Pas que je tienne spécialement à avoir les données ici plutôt que là,
mais la station de Paris-Montsouris a des relevés qui remontent au
moins à 1900, alors que celle d'Orly n'en a que depuis 1947, et comme
je voudrais avoir une série aussi longue que possible et aussi
homogène que possible, je veux celle de Montsouris. Et puis je
voudrais comprendre ce qui se passe : je trouvais bizarre que
l'ECAD ait accès aux données d'Orly mais pas de
Paris-Montsouris et encore plus bizarre parce que (comme je le disais
aussi dans l'addendum à la fin de cette
même entrée) on trouve en téléchargement
depuis cette
page Meteo-Paris.com de vieux fichiers de données qui
manifestement viennent de l'ECAD et qui sont pour la
station de Paris-Montsouris (mais ils ne vont que jusqu'à fin
septembre 2008). Quelle est cette diablerie ?
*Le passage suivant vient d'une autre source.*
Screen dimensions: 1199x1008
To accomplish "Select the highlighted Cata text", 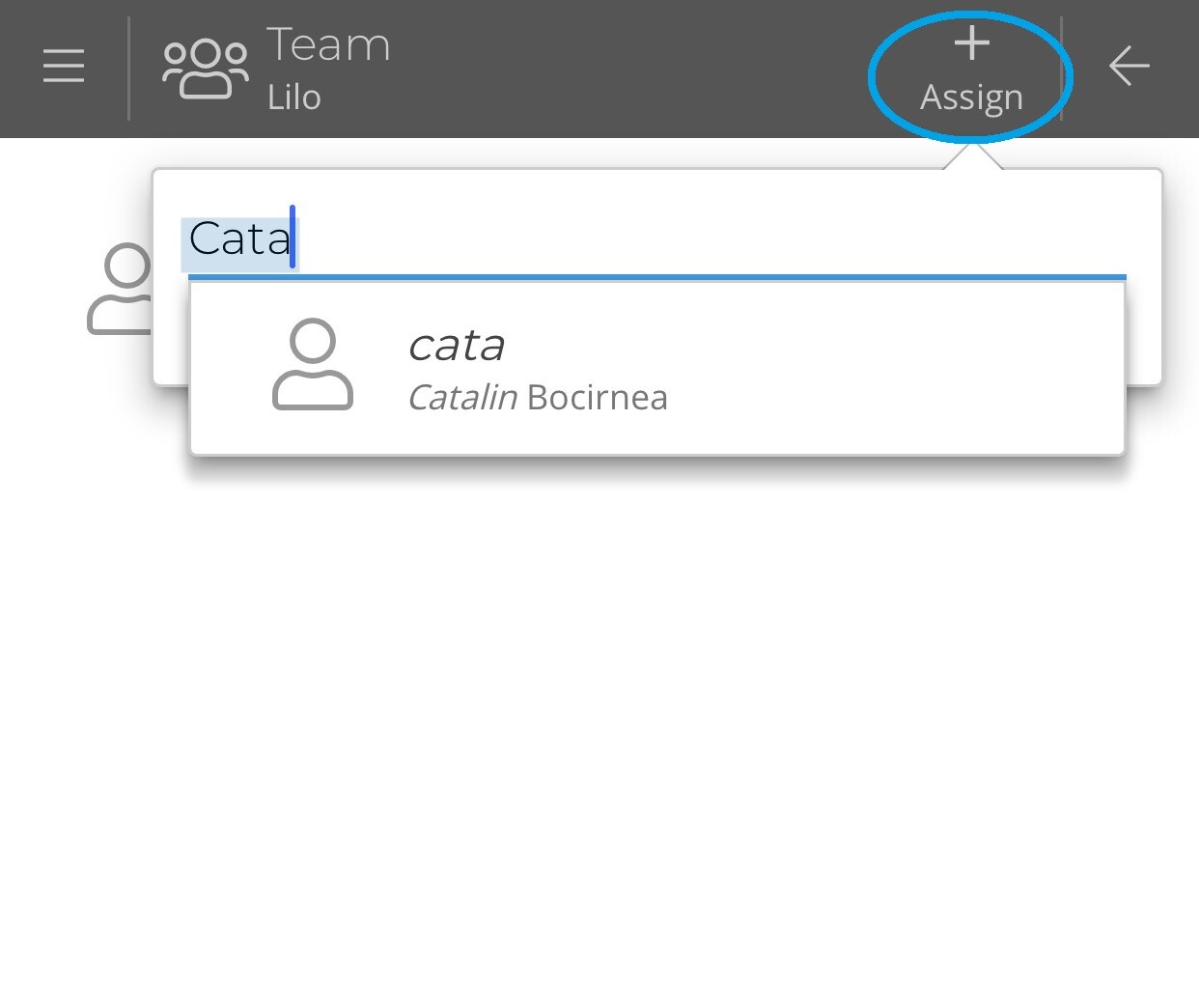I will pos(238,239).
J'ai donc écrit à l'équipe du KNMI qui gère l'ECAD
pour leur demander des explications, et ils m'ont répondu que Météo
France ne leur communiquait initialement les données que pour un
nombre restreint de stations (dont celle de Paris-Montsouris), et que
les fichiers trouvables chez Meteo-Paris.com datent de cette époque,
mais qu'ils (Météo France) ont ensuite beaucoup augmenté ce nombre de
stations transmises, et en « contrepartie » ont explicitement demandé
que seul une poignée de ces stations soient marquées
comme téléchargeables
, c'est-à-dire pour lesquelles on peut
télécharger les données quotidiennes, et ce petit ensemble n'inclut
pas celle de Paris-Montsouris. Bref, l'ECAD les a, mais
on n'y a plus accès. (Et du coup, je me retrouve avec les données de
Paris-Montsouris seulement jusqu'à 2008, et celles d'Orly depuis 1947,
ce qui n'est pas mal, mais ça ne fait quand même pas une série longue
et complète.)
Tout ceci n'a aucun sens. D'abord, il est à la fois absurde, mesquin et contraire à leur mission d'information pour Météo France de restreindre l'accès à des données d'observation collectées avec l'argent du contribuable français. (En plus, c'est particulièrement mesquin de ne pas avoir mis la station de Paris-Montsouris dans la liste des stations téléchargeables alors qu'elle l'était auparavant.) Je ne sais pas pourquoi ils font ça (peut-être espèrent-ils vendre les données ? mais qui voudrait acheter des vieux relevés météo ?), je ne sais pas qui est le connard qui a pris cette décision, mais je constate qu'en Allemagne, (quasiment) toutes les stations météo sont marquées comme téléchargeables. Mais en fait, rien ne tient vraiment debout dans cette histoire, parce que plein de gens semblent quand même avoir accès à ces données de Paris-Montsouris et qui les diffusent (sous des formats peu exploitables) : Infoclimat.fr, par exemple, ou Meteociel.fr ou même un compte Twitter pour cette foutue station : d'où ces gens tirent-ils ces données, à la fin, si elles ne sont pas diffusées publiquement par Météo France ? Quelles sont leurs sources ? Quels sont leurs réseaux ? Je n'y compris rien.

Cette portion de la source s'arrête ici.